Wall Street's Attitude Towards Bitcoin
Opening Salvo
In Bitcoin’s early days, Wall Street didn’t engage with it much. Although Bitcoiners were enthusiastic about the monetary revolution that they knew would sweep the globe, they scratched their heads at Wall Street’s utter lack of interest. Did banks think that Bitcoin was a Ponzi scheme? Did it threaten them? What was going on?
In late 2013, Bank of America Merrill Lynch released a report on Bitcoin, the first such document to come out of Wall Street. “Bitcoin: A First Assessment” discussed Bitcoin’s possible future as “a major means of payment for e-commerce” as well as “a serious competitor to traditional money transfer providers.” That same month, JPMorgan Chase submitted a patent for its own alt coin. Whether they’d admit it or not, Wall Street clearly knew about the burgeoning cryptocurrency space by this time.
By 2014, Wall Street adopted a more hostile approach. Early in the year, JPMorgan Chase CEO Jamie Dimon announced that he did not like Bitcoin. The company then published a paper expounding on Dimon’s attitude, calling Bitcoin “vastly inferior” to fiat currency.
Goldman Sachs released a similar report, although they wrote that “the ledger based technology that underlies [Bitcoin] could hold promise.” This foreshadowed the now-mainstream idea that Web3 blockchain technologies, rather than Bitcoin, are the future of the Internet.

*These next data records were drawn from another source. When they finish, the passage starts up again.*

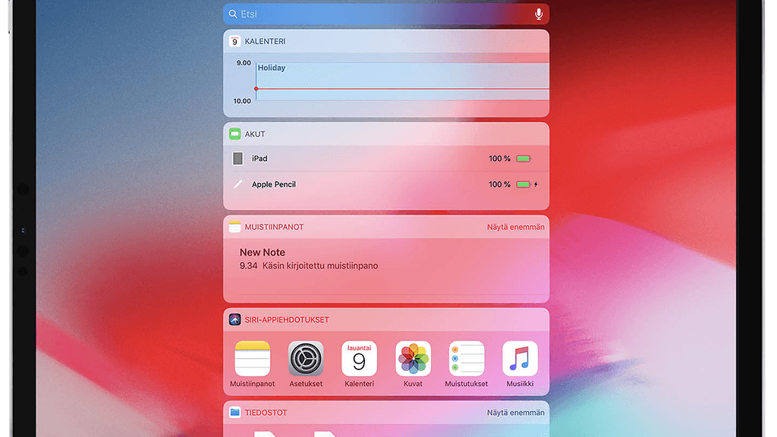This screenshot has width=777, height=437.
Task: Open the Muistutukset reminders app
Action: [467, 359]
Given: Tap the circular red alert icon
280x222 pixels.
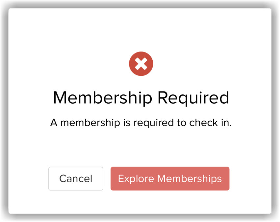Looking at the screenshot, I should pyautogui.click(x=141, y=64).
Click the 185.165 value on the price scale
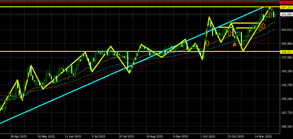Image resolution: width=293 pixels, height=139 pixels. pos(286,126)
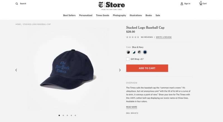Click the Add to Cart button
The height and width of the screenshot is (122, 223).
click(x=147, y=68)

Bitcoin Proves Too Attractive to Ignore
2015 was a turning point in Wall Street’s relationship with Bitcoin. Vikram Pandit, Citigroup chief executive, invested in Coinbase. A few days later, the Winklevoss brothers launched Gemini, the so-called “Nasdaq of Bitcoin.” The actual Nasdaq then developed tools that investors could use to trade digital currencies as easily as stocks. Even Goldman Sachs released another report on Bitcoin, this time far friendlier and optimistic about the digital asset’s future.
Although Wall Street hesitated to publicly support Bitcoin, traders had been far ahead of the firms’ public relations campaigns. As early as 2012, workers at Morgan Stanley and Goldman Sachs explored Bitcoin exchanges thirty times a day. Even within Wall Street, Bitcoin revealed its bottom-up nature.

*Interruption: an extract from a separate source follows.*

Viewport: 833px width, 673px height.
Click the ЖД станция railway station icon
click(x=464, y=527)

Some of these Bitcoin enthusiasts wanted to spread the word, despite upper management’s reservations. The Digital Currency Council, whose mission was to provide consultation to financiers, launched in 2014 in New York City. In 2015, some Wall Street bankers created the Wall Street Bitcoin Alliance, which advocated for Bitcoin among their peers.
The People’s Battle Cry
At the end of the day, customer is king. In recent years, the demand for Bitcoin-related services turned from a whisper to a storm. Wall Street could no longer ignore the people’s cries.
“It’s a moment in time when the traditional industry has woken up and more broadly accepted this is happening,” Walk Lukken, president and chief executive of the Futures Industry Association, said.
According to one source, when upper management at Wall Street discuss crypto, the conversations are not philosophical or having anything to do with the potential that Bitcoin offers. Rather, they simply want to stay ahead of their competition.
This is one reason that Bitcoin’s maturation into a global reserve asset is inevitable. One does not have to accept the philosophy of Bitcoin maximalism or even see the problems with the fiat system in order to opt into Bitcoin. Bitcoin’s incentives are such that all actors will eventually be drawn to it, if only to stay ahead of the curve.
Money managers, banks’ largest clients, want to pay the banks to provide crypto trading infrastructure and other trading activities. These money managers prefer to rely on established institutions on Wall Street than on the ‘Wild West’ of crypto start-ups.
A legitimate reason for Wall Street’s sheepishness is lack of regulatory clarity from the federal government. A recent bill, spearheaded by Cynthia Lummis and Kirsten Gillibrand, aims to change that.
Like every other demographic, Wall Street’s embrace of Bitcoin is inevitable. As of 2022, the Street is in the all-too-familiar ‘normalization’ phase. It is still playing around with alt coins and blockchain technology, not yet appreciating the fact that Bitcoin is in a league of its own. But we can rest easy knowing that Wall Street’s ‘hostility’ phase is largely over.
For Wall Street’s sake, we may hope that they evolve into Bitcoin maximalists. Otherwise, they could easily be overtaken by the young, energetic, decentralized Bitcoin ecosystem. Time will tell.